Our commitment to academic freedom is consistent with Simmons’ vision statement:
Simmons will become a beacon of leadership in the world of higher education; a resource to our nation and world; known for our expertise in fields which improve the human condition; sought out for the findings of our highly reputable research and seen as the global expert in educating women for their own empowerment and for leadership.
Our value statement and mission related to issues of community, diversity, equity, and inclusion reflects the Simmons commitment to engaged discourse that recognizes and respects individuals in the context of communities at Simmons:
We honor the humanity, dignity, and individuality of each member of our Simmons community… We seek to extend to the entire Simmons University community opportunities for learning, growth, success, and meaningful participation and to build a welcoming, diverse, and inclusive culture for our community. To that end, we will engage in ongoing work to combat racism, bias, and all forms of individual and institutional oppression.
It is the responsibility of community members, not the University, to respond to ideas with which they disagree, not through the suppression of speech, but through intellectual engagement. Simmons supports the rights and responsibilities of community members to engage in disagreements and debates, even when contentious. As stated in the Chicago Principles: “Indeed, fostering the ability of members of the University community to engage in such debate and deliberation in an effective and responsible manner is an essential part of [Simmons University’s] educational mission.”

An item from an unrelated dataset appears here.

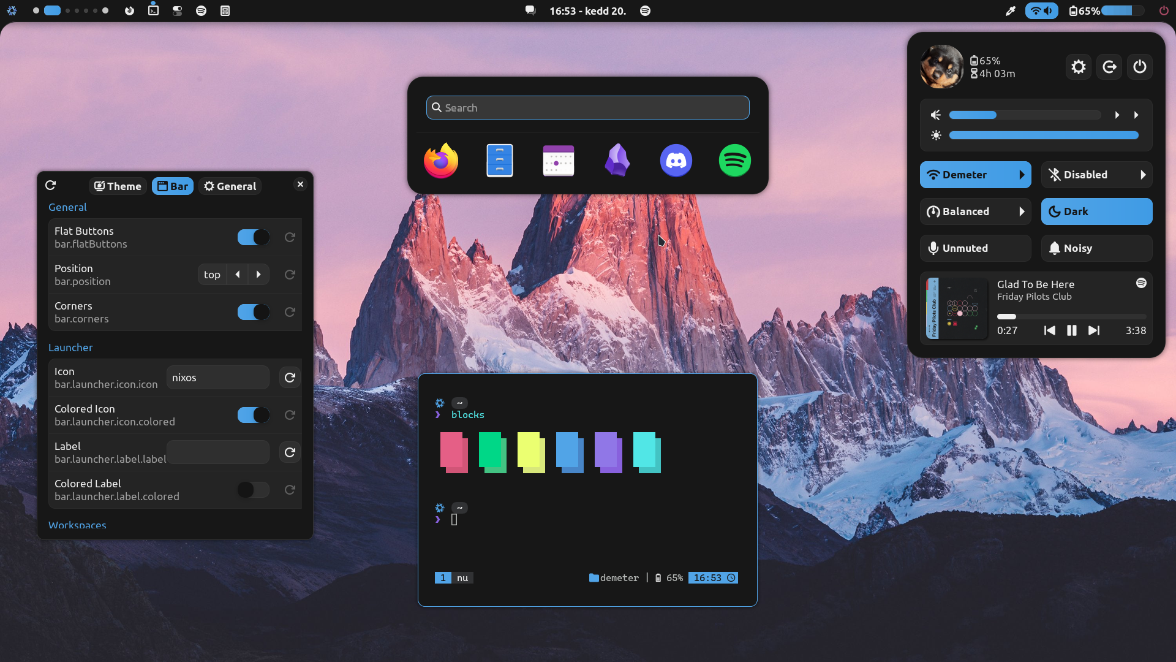
Task: Click the power button in the panel
Action: pyautogui.click(x=1140, y=67)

The statement below has been adopted from the First Global Colloquium of University Presidents, a gathering of university presidents held at Columbia University, January 18-19, 2005. Specific application to faculty pursuits of research and teaching can be found in Simmons University’s Faculty Policy Manual.

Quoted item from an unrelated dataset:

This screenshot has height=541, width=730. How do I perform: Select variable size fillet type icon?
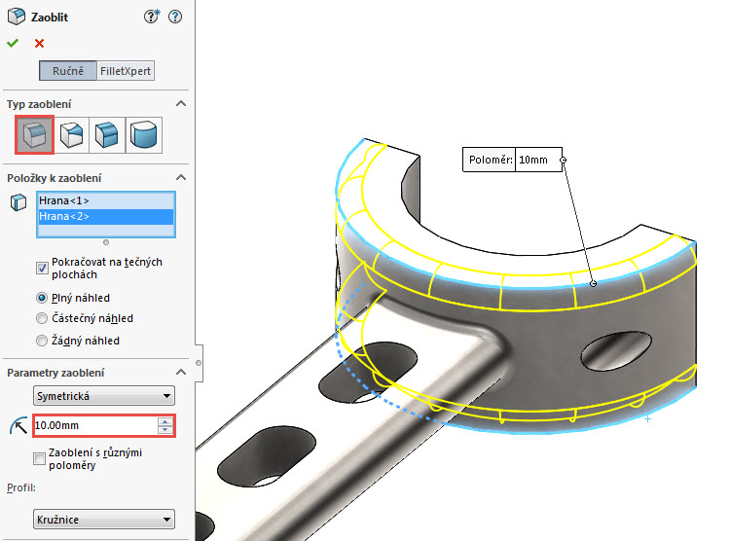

Academic freedom requires the institutional autonomy of universities, which enables them to preserve the human record of knowledge and ideas, to advance the discovery and interpretation of new knowledge, to educate students, and to serve the larger society. This autonomy includes the right of Simmons University to determine for itself, on academic grounds, who may teach, what may be taught, how it shall be taught, and who may be admitted to study. Likewise, this institutional autonomy should determine the framework for statutory provisions that govern or impact universities.

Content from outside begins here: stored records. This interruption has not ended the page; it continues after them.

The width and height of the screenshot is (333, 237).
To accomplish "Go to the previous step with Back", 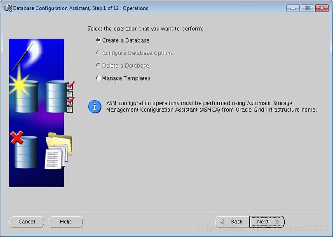I will pyautogui.click(x=232, y=222).
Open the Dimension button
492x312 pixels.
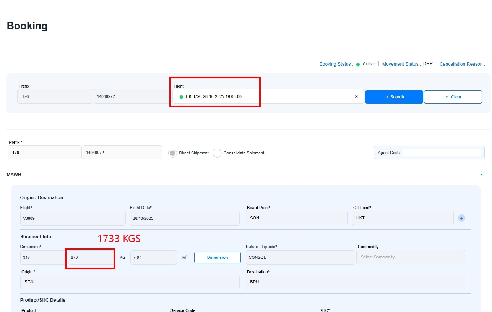217,257
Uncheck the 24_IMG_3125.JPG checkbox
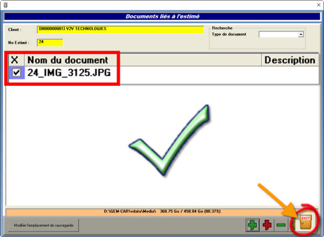This screenshot has width=324, height=237. click(x=16, y=73)
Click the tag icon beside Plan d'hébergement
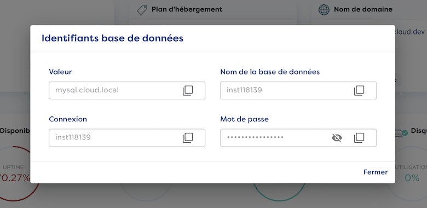 point(142,10)
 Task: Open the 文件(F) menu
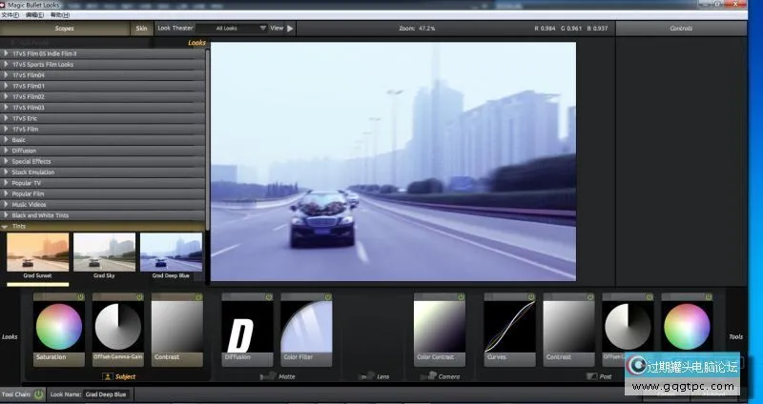(x=11, y=16)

Simmons University bears a responsibility to protect the faculty, staff, and students who work within it from improper pressures, whether political, cultural, economic, or ideological. Universities must maintain and encourage freedom of inquiry, discourse, teaching, research, and publication, and they must protect all members of the academic staff and student body against external and internal influences that might restrict the exercise of these freedoms.
Academic freedom is fundamental to the central values and purposes of universities, which must in turn protect freedom of inquiry and speech, without which neither faculty nor students can flourish or achieve the ends that academic freedom is designed to serve. Scholars and students must be able to study, learn, speak, teach, research, and publish, without fear of intimidation or reprisal, free from political interference, in an environment of tolerance for and engagement with divergent opinions. The teacher is entitled to freedom in the class in discussing his or her subject, and when speaking or writing outside the class as an individual, the teacher must be free from institutional censorship or discipline.
Academic freedom carries with it a concomitant responsibility of scholars to resist corrupting influences on their research and teaching, to transcend partisanship and prejudice, and to foster intellectually vigorous and open discussion within the class, adhering to the highest norms and standards of scholarly inquiry and teaching. In their academic duties, faculty are responsible to further the learning of students and should avoid statements and actions that may inhibit students’ freedom of inquiry and expression, thereby compromising the university’s most fundamental values.